Enfin, faut-il se dépêcher du moment que la Russie entre prochainement à l'Organisation mondiale du commerce, ce qui modifie nettement le cadre juridique de son partenariat avec l'UE? Pour le représentant permanent de la Russie auprès des Communautés européennes, Vladimir Tchijov, un tiers de l'accord de partenariat et de coopération en vigueur pourrait alors être "jeté à la poubelle". Le renouvellement automatique du texte, qui ne correspond plus aux intérêts du partenariat Russie-UE, perd tout son sens pratique, une fois le texte tronqué. Et si la Russie continuait à rechercher du sens ailleurs? Si elle maintenait le cadre juridique de ses relations avec l'Union européenne qui reposeront sur une base pragmatique, au lieu d'avoir pour assise un cadre législatif plus solide? Ce scénario n'est pas à l'étude pour l'instant. Derrière le décor politico-diplomatique du sommet de Samara, on peut toutefois bien imaginer un tel développement de la situation.
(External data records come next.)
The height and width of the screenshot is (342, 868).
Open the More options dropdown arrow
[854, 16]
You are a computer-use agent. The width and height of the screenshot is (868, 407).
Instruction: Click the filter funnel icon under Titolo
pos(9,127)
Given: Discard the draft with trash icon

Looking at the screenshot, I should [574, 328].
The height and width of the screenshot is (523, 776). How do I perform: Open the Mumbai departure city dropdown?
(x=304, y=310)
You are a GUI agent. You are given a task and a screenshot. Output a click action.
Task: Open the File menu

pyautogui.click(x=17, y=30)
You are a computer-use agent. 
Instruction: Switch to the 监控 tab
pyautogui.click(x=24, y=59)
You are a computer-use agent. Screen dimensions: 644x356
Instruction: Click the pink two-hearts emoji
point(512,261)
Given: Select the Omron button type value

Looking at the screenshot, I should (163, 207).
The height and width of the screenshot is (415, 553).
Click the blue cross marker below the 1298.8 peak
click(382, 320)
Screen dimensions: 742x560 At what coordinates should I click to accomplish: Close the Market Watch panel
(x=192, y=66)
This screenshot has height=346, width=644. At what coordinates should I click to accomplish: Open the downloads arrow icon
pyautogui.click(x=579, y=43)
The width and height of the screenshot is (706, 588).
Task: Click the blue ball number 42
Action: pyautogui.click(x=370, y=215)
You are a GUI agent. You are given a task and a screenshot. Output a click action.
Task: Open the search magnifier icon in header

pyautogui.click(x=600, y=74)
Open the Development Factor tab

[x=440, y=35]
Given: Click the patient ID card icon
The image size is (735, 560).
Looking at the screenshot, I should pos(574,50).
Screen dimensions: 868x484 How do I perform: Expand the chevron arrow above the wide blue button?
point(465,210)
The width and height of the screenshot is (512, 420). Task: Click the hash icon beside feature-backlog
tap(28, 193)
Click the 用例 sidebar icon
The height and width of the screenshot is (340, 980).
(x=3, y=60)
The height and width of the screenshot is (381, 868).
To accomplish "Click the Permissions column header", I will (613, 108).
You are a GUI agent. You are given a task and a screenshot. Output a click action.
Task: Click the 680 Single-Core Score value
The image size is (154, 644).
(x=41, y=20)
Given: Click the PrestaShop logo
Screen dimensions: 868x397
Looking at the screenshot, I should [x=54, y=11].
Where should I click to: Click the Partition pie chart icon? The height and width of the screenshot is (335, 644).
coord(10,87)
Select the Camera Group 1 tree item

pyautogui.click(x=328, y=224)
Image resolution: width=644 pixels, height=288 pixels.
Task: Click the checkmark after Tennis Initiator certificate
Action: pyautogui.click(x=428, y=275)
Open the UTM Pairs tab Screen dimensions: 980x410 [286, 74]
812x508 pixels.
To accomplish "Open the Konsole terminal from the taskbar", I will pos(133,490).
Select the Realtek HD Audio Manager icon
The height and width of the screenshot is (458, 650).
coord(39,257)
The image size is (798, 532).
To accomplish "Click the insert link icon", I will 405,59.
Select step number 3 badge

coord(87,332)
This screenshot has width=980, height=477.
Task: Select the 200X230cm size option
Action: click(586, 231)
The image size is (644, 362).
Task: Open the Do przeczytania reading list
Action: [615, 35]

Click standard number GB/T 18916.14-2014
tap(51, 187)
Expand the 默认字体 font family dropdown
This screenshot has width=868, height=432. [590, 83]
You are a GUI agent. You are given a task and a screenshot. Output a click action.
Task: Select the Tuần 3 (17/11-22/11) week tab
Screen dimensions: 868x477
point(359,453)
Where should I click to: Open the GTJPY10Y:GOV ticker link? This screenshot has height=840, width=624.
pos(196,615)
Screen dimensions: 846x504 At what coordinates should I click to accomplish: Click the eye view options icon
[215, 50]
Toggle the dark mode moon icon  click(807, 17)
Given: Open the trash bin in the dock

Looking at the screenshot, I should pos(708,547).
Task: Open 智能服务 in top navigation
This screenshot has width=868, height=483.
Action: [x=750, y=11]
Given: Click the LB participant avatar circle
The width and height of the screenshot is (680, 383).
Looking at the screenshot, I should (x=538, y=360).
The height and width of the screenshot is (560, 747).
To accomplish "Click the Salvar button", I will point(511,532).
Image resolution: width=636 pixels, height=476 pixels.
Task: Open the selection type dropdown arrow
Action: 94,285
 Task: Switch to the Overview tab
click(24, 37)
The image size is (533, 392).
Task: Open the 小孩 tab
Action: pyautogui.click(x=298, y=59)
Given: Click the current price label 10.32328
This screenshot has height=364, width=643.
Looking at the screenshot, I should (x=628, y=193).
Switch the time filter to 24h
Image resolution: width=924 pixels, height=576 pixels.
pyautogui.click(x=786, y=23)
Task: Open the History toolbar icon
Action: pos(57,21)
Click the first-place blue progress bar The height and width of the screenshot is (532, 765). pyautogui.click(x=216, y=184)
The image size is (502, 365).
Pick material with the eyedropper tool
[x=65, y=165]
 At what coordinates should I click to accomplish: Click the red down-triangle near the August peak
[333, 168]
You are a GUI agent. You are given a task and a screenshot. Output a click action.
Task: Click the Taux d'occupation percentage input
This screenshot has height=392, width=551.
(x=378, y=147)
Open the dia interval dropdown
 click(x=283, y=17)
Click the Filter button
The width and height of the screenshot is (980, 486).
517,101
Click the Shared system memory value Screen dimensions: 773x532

La Russie a déjà renoncé à ratifier la Charte de l'énergie. A la veille du sommet, le conseiller du Kremlin, Sergueï Iastrjembski, a souligné que cette question était "réglée une fois pour toutes". "La Charte de l'énergie va à l'encontre de nos intérêts", a-t-il souligné. Et d'ajouter que la Russie est prête à "élargir la coopération en matière d'exploitation des gisements du pétrole et du gaz, si celle-ci se déroule avec Gazprom et aux conditions russes". En ouvrant les négociations avec l'UE, Moscou pourrait adopter une tactique similaire en défendant fermement ses positions face aux négociateurs bruxellois. Seul un vaste accord politique peut être signé relativement vite, mais le débat autour des ententes sectorielles concrètes risque de s'éterniser. Même en comptant sur l'issue heureuse des négociations, Moscou devrait être suffisamment convaincu que le processus de ratification du nouvel accord dans les pays de l'UE sera couronné de succès. Or, le sommet de Samara a prouvé le contraire. La signature de l'accord de partenariat et de coopération en vigueur avait également été précédée de multiples difficultés, alors que sa ratification avait pris trois ans et demi. Le sort qu'a connu la version adoptée du Traité sur les forces conventionnelles en Europe (FCE), que les partenaires de la Russie n'ont toujours pas ratifié et dont la Russie pourrait suspendre l'application, pousse Moscou à remettre en cause l'utilité des documents de ce type. Il ne faut pas oublier que l'Europe et la Russie assistent à une rotation du pouvoir. Il est logique de supposer que Nicolas Sarkozy, par exemple, n'ait pas besoin de rechercher de liens solides avec Vladimir Poutine, surtout dans le contexte des critiques auxquelles ce dernier est exposé au sein de la communauté occidentale. Ainsi, une nouvelle page du partenariat Russie-UE pourrait être tournée sous le prochain président russe.

Les opinions exprimées dans cet article sont laissées à la stricte responsabilité de l'auteur.